Jaczko's comments came on the second day of congressional hearings into his behavior as leader of the 4,000-employee agency, which oversees safety at the nation's 104 commercial nuclear reactors.
The four other members of the commission have described him as an intimidating bully whose actions could compromise nuclear safety. The two Democratic and two Republican commissioners wrote the White House to express "grave concerns" about Jaczko's actions, which they said created a "chilled work environment."
Their letter Oct. 13 stopped short of calling for Jaczko to resign but said he "intimidated and bullied" senior career staff, ordered workers to withhold information and ignored the will of the commission's majority.
The commissioners _ Democrats William Magwood and George Apostolakis and Republicans Kristine Svinicki and William Ostendorff _ told Congress that women at the NRC felt particularly intimidated by Jaczko.
Jaczko, 41, has led the commission since May 2009 and was an aide to Senate Majority Leader Harry Reid, D-Nev.
Magwood told House lawmakers on Wednesday that Jaczko had bullied and belittled at least three female staff members, one of whom told Magwood she was "humiliated" by what Magwood called a "raging verbal assault."
Jaczko told senators that he was "shocked and I have to say I was mortified when I heard those statements."
Svinicki, the only female commissioner, told House investigators that she was so uncomfortable around Jaczko that she asked her chief of staff to "keep watch" over a private meeting with the chairman in Svinicki's office.
Jaczko said Thursday that at times he can "be passionate, be intense in my questioning" of colleagues and staff members. "And if that has ever, ever led to an emotional reaction by somebody, I would want to know that and I would address it immediately."
Sen.

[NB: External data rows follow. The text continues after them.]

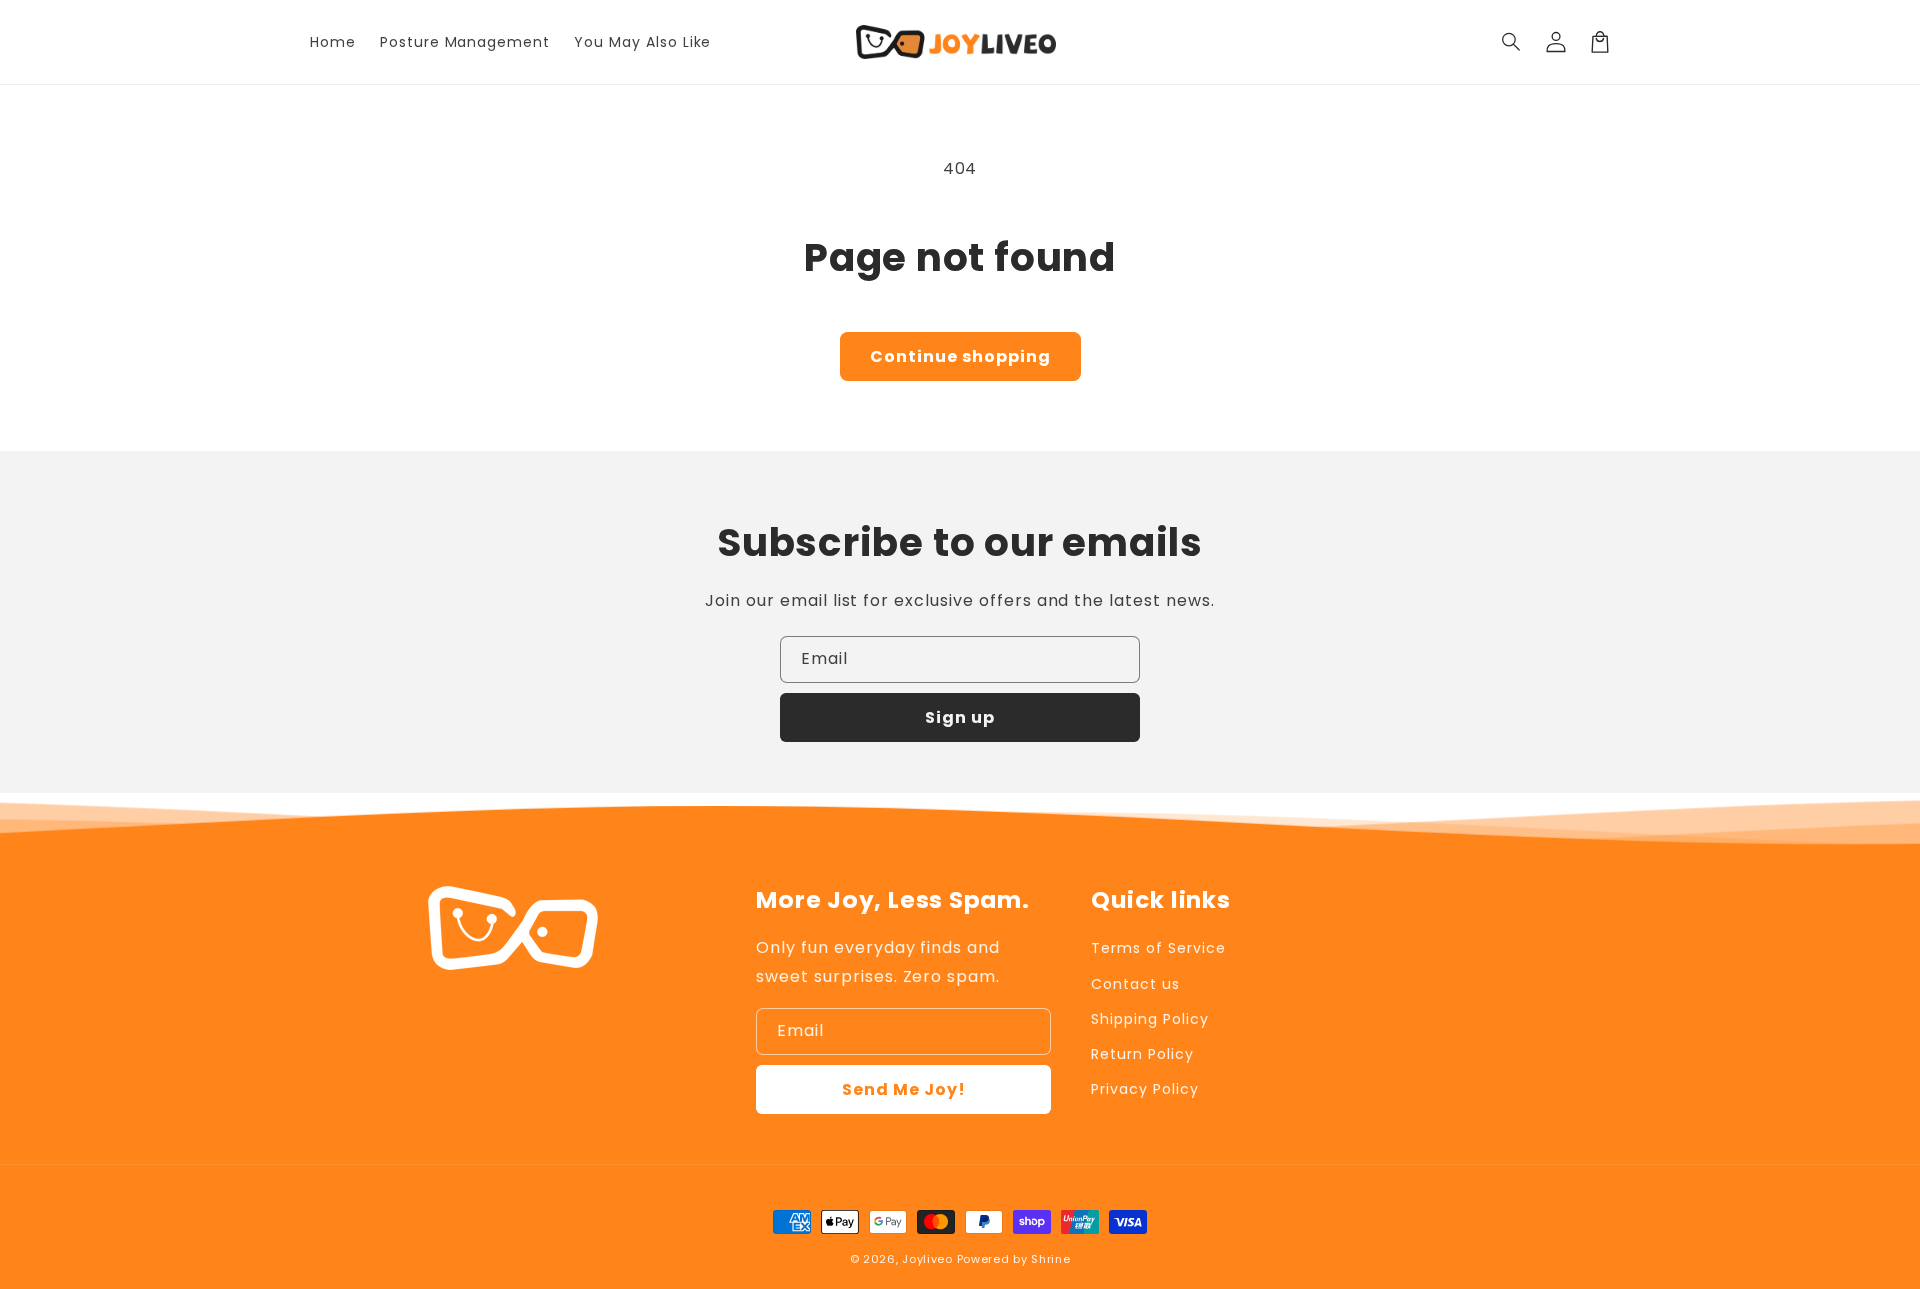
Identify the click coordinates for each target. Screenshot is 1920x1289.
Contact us (1135, 984)
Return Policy (1142, 1054)
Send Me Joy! (904, 1089)
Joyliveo (927, 1259)
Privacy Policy (1144, 1089)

Barbara Boxer, chairwoman of the Senate Environment and Public Works Committee, said the allegations against Jaczko were unfounded and unfair.
Boxer said Wednesday's GOP-led House oversight hearing on Jaczko's behavior amounted to little more than a "witch hunt" that "attempted to assassinate the character of a dedicated public servant."
"Frankly, I was shocked and appalled," said Boxer, D-Calif.
Boxer said she asked committee staff to investigate whether Jaczko had mistreated women. The staff reported that a woman at the agency told them that Jaczko was "the most fair person" she had ever met, Boxer said.
Boxer called Jaczko a "proven leader" who has advanced important safety reforms at the commission. She accused the other four NRC commissioners of "slow-walking needed reforms" prompted by the nuclear crisis in Japan.
"I think this all about safety, dressed up as something else," Boxer said.
Sen. James Inhofe of Oklahoma, the top Republican on the Senate committee, said Boxer was engaging in the same kind of character assassination she was complaining about.
"I stand by the four commissioners, who have put NRC's mission of safety ahead of all else, and admire their courage and integrity," Inhofe said.
NRC commissioners called Boxer's accusations offensive and inaccurate and said the main issue was Jaczko's behavior.
"The chairman's continued outbursts of abusive rage" directed at NRC staffers and fellow commissioners, including her, were unacceptable, said Svinicki. She and other commissioners blamed Jaczko for what they said was an increasingly tense and unsettled work environment at the NRC.
Jaczko denied wrongdoing but said he has suggested the commissioners talk to a "trusted third party" to improve communications.
White House chief of staff Bill Daley said this week that problems at the NRC stem from the commission's "strong chairman" structure, in which the leader of the five-member panel has far greater powers than the remaining four commissioners.